Upon searching for maturation/growth related genes among the 232 and 125 predicted protein-coding genes within the 95% CI region of the two significant QTLs on Chr_14 and Chr_21, respectively, we found gdf9 (for both maturation and growth) and fgf18a, bmp3, and fgf5 (for growth). Notably, GDF9, a member of the transforming growth factor beta (TGFβ) superfamily, was first found as an oocyte-specific growth factor in vertebrates (McPherron and Lee 1993; McGrath et al. 1995) and is known as one of the control factors of steroid hormones: down-regulating estradiol and progesterone while up-regulating androgen (Solovyeva et al. 2000; Vitt et al. 2000; Spicer et al. 2006; Orisaka et al. 2009). In addition, GDF9 also acts on germ or somatic cells and controls spermatogenesis in vivo (He et al. 2012; Guo et al. 2013; Yan et al. 2020). In a previous study, we found that the precocious trait of the male tiger pufferfish was characterized by high levels of plasma estradiol-17β (E2) prior to the initiation of testicular development (Yoshikawa et al. 2020). Thus, polymorphisms in gdf9 (and/or its regulatory region) may have enhanced E2 synthesis, leading to the precocious maturation of the family line. The TGFβ superfamily (BMP3) and fibroblast growth factor family (FGF5 and FGF18a) are known growth-related genes that play important roles in a variety of biological processes including cell proliferation, embryonic development, and bone/cartilage formation (Clase et al. 2000; Daluiski et al. 2001; Haque et al. 2007). These genes may also be responsible for the large body size of the precocious family line.

A significant QTL shared between TW and BW was detected on Chr_14. This is consistent with the previous finding that these traits showed a positive phenotypic correlation in the precocious family line that GF belonged to (Yoshikawa et al. 2020). These results suggest that the two traits have at least a partially common genetic architecture. Thus, it may be possible that both these genetic traits could be improved simultaneously. However, the genetic effect (i.e., PVE) of the significant QTL and other suggestive QTLs were small, and these values could even have been overestimated with the small number of samples, due to Beavis effect (Beavis 1994, 1998; Xu 2003). Therefore, the precociousness and the large body size seen in the elite family line seem to be polygenic and it would be difficult to directly integrate these QTLs into the selective breeding programs of the tiger pufferfish via marker-assisted selection. Instead, genomic selection (GS) is a better choice. GS is a selective breeding technology where genomic breeding values of selection candidates are predicted using linear regression linking genotypes and phenotypes of related individuals (Meuwissen et al. 2001). It has been integrated in some aquaculture species, including Atlantic salmon (Ødegård et al. 2014; Tsai et al. 2015; Robledo et al. 2018b), Yesso scallop (Patinopecten yessoensis) (Dou et al. 2016), Pacific oyster (Gutierrez et al. 2018), and coho salmon (Oncorhynchus kisutch) (Barría et al. 2018).

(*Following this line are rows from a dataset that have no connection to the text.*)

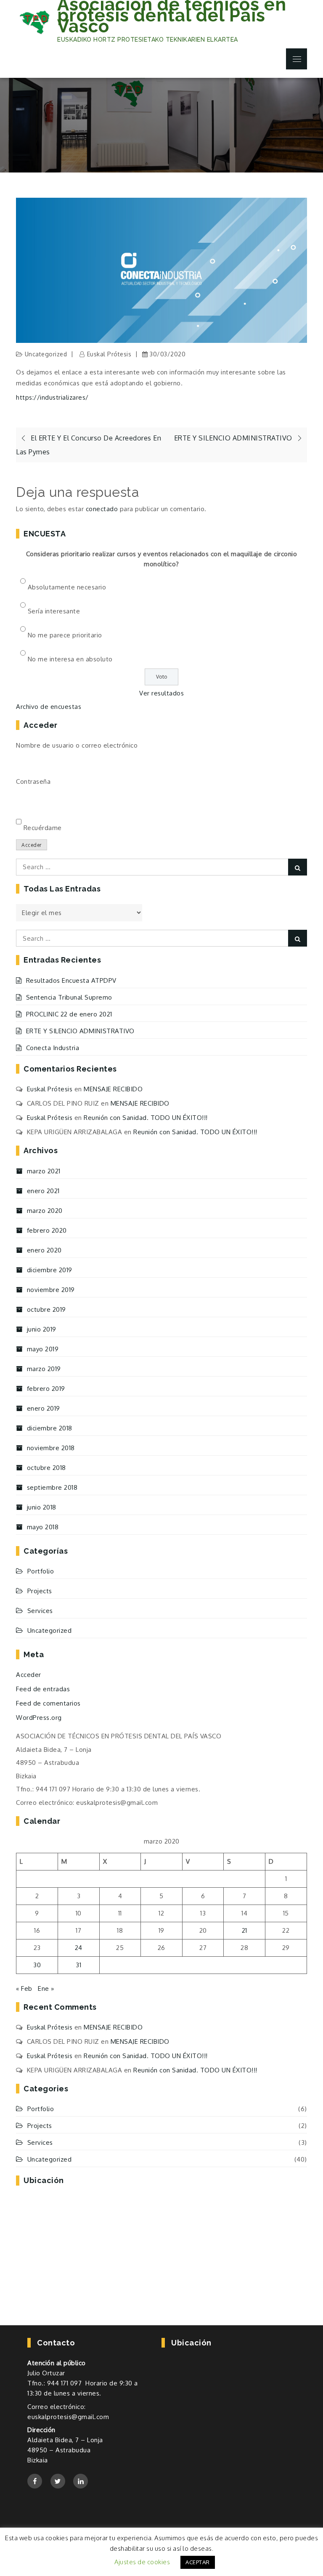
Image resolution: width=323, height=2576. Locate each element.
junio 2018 (41, 1507)
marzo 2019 (44, 1369)
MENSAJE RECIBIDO (113, 1089)
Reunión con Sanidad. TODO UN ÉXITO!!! (146, 1118)
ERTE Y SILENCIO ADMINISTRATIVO (80, 1031)
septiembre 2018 (52, 1487)
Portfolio (40, 1571)
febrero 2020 (47, 1230)
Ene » (46, 1988)
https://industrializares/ (52, 397)
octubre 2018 (46, 1468)
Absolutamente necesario (67, 587)
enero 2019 (43, 1408)
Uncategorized (46, 354)
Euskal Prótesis (109, 354)
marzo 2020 (45, 1211)
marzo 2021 (44, 1171)
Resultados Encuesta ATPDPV (71, 980)
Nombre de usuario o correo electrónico (77, 745)
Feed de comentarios (48, 1703)
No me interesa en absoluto (70, 659)
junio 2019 (41, 1329)
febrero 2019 (46, 1389)
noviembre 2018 (51, 1448)
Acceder (31, 845)
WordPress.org (39, 1718)
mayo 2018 (42, 1527)
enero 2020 (44, 1250)
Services (40, 1611)
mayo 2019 (42, 1349)
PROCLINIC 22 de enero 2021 (69, 1014)
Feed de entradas (43, 1689)
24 (78, 1948)
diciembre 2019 (49, 1270)
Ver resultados (161, 693)
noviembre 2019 (51, 1290)
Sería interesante (54, 611)
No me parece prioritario (65, 635)
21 (244, 1930)
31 (78, 1965)
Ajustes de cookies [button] (142, 2562)
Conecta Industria (52, 1048)
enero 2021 (43, 1191)
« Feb (24, 1988)
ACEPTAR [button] (197, 2562)
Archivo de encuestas (48, 707)
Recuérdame (43, 828)
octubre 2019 (46, 1309)
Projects (39, 1591)
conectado (102, 509)
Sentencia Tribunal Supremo (69, 997)
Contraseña (33, 781)
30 (37, 1965)
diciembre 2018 (49, 1428)
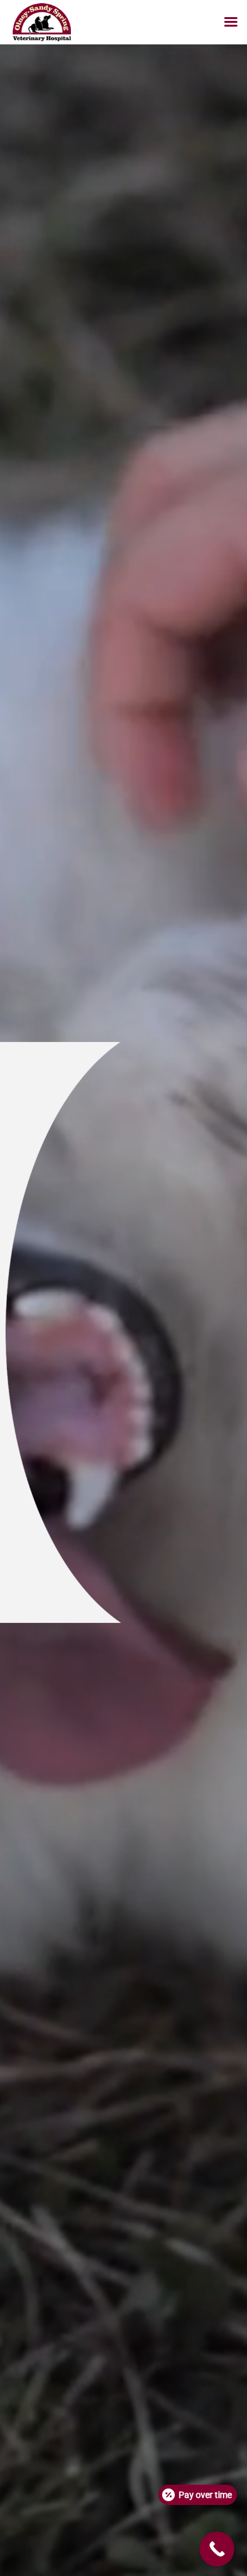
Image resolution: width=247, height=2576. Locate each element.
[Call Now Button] (217, 2549)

Although hundreds of thousands of SNPs are required to conduct GS for livestock animals (Fan et al. 2010), it appears that a few thousand of SNPs are sufficient to gain high prediction accuracy in aquaculture species where cultured populations often consist of closely related individuals (Zenger et al. 2019; Kriaridou et al. 2020). At the population level, we were able to detect 22 K SNP loci using GRAS-Di in our rather small population, and therefore, we expect that GRAS-Di can be applied for GS of aquaculture species.

Conclusion

Our results demonstrate that GRAS-Di is a practical genotyping tool for genetic studies of the cultured tiger pufferfish, and therefore, presumably useful for other aquaculture species. We were able to detect accurate population structure and construct a fine-scale linkage map construction. Furthermore, we could dissect small effect QTLs for body size and maturation-related traits of the population, suggesting that the precociousness is polygenic, and GS is the better choice for a breeding strategy for this trait rather than marker-assisted selection.